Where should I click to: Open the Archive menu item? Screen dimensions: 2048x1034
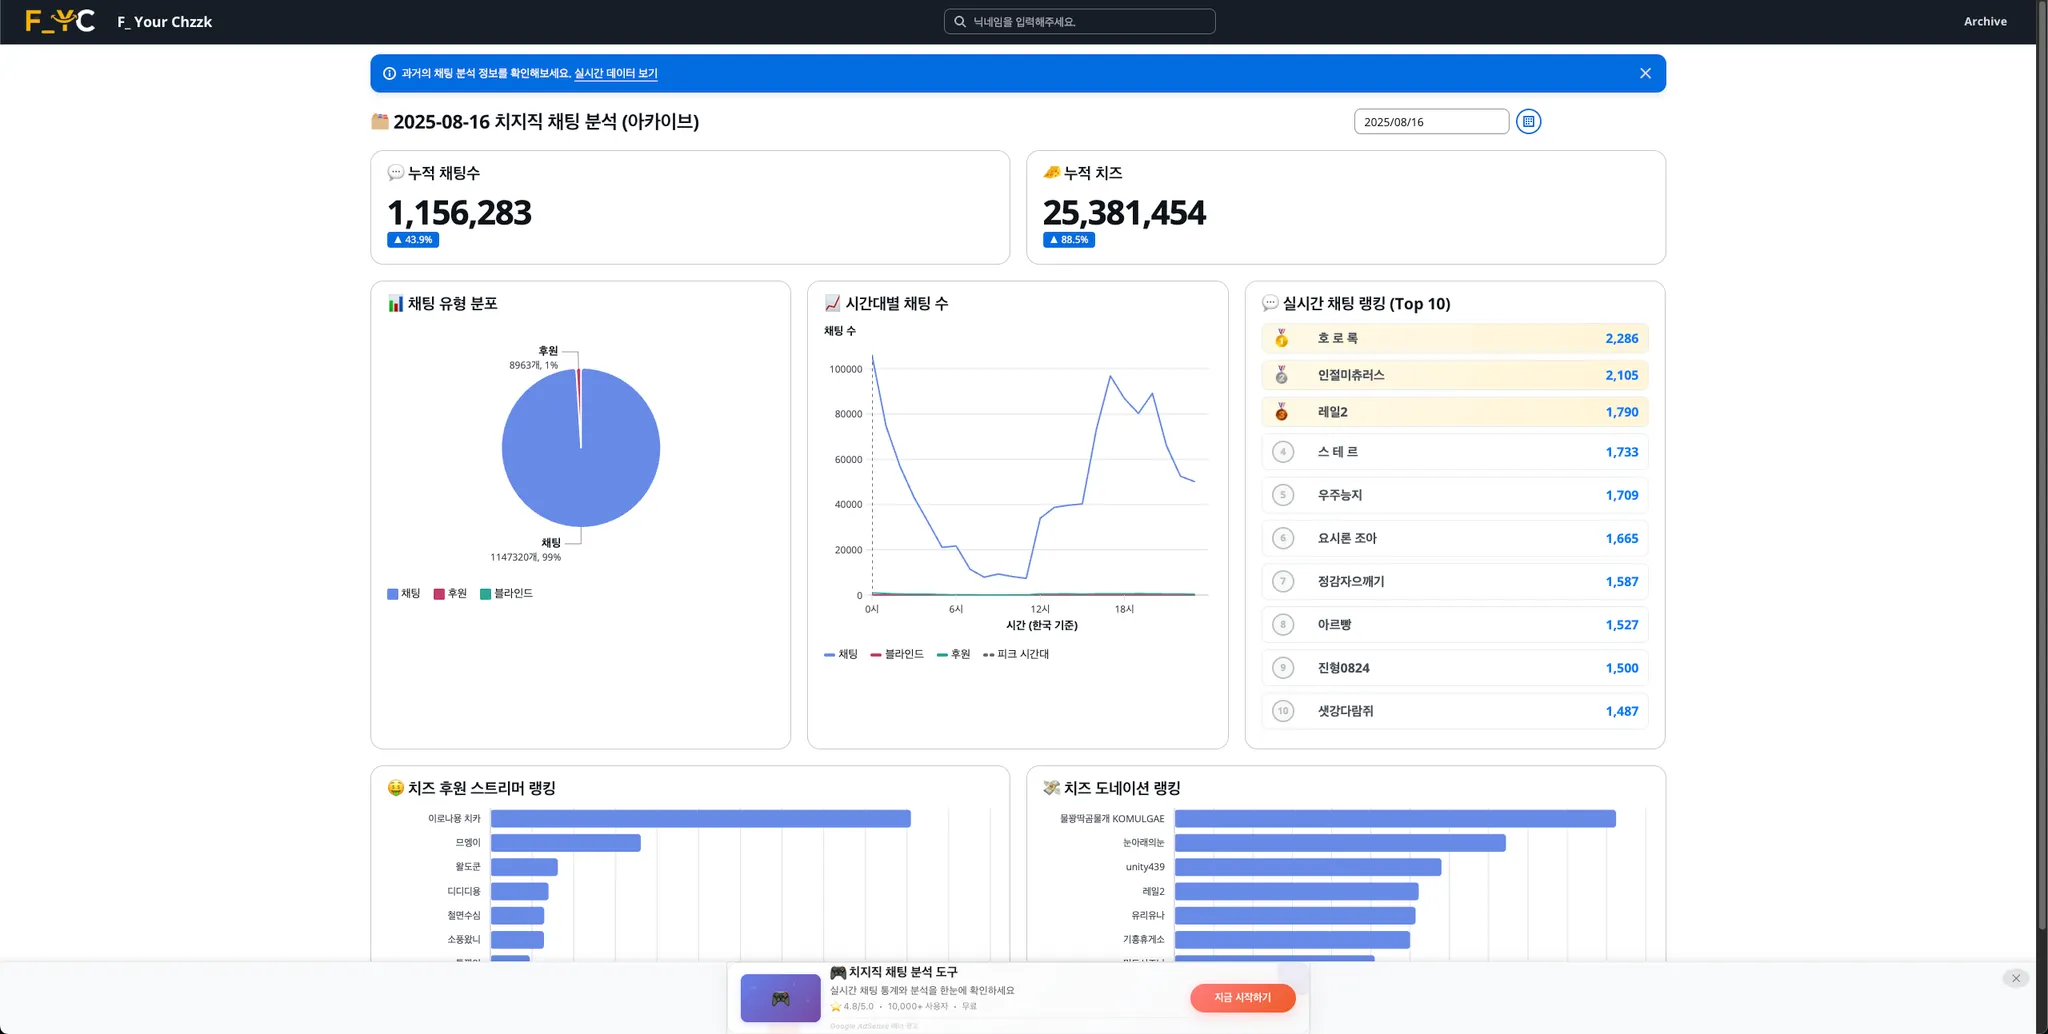[x=1985, y=22]
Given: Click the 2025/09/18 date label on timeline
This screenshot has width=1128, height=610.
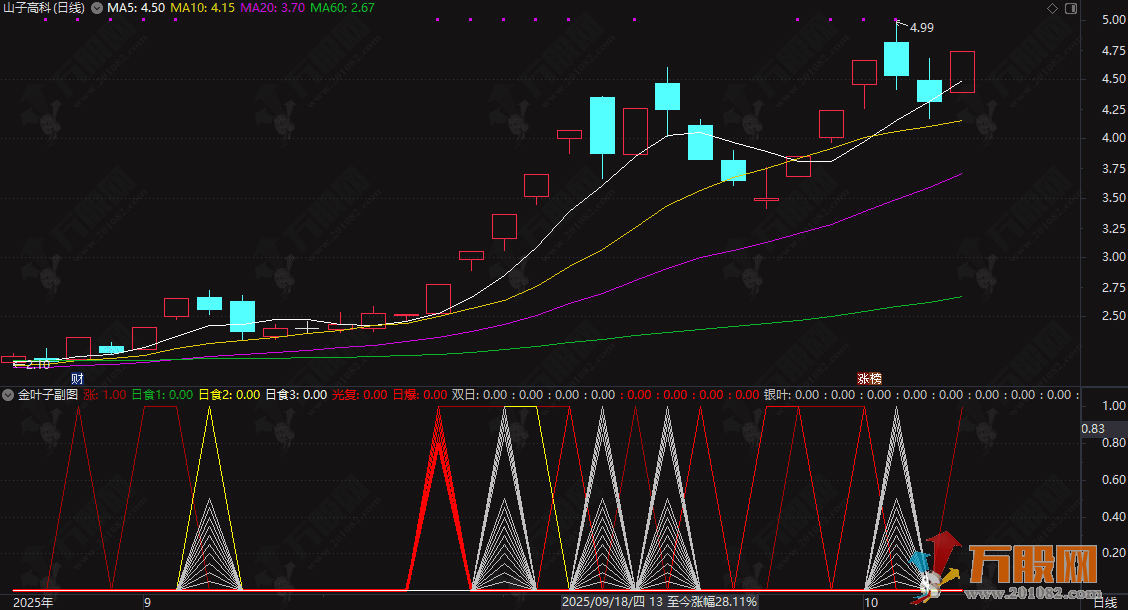Looking at the screenshot, I should tap(603, 602).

::::::::

▶ **Written instruction**:
Can you write out again, word for word, the part of the entries that opens with the line containing "Given: Click the" and runs through the final line, both ends included, leaving out the pictures?

▶ **Written response**:
Given: Click the 2025/09/18 date label on timeline
This screenshot has width=1128, height=610.
Looking at the screenshot, I should tap(603, 602).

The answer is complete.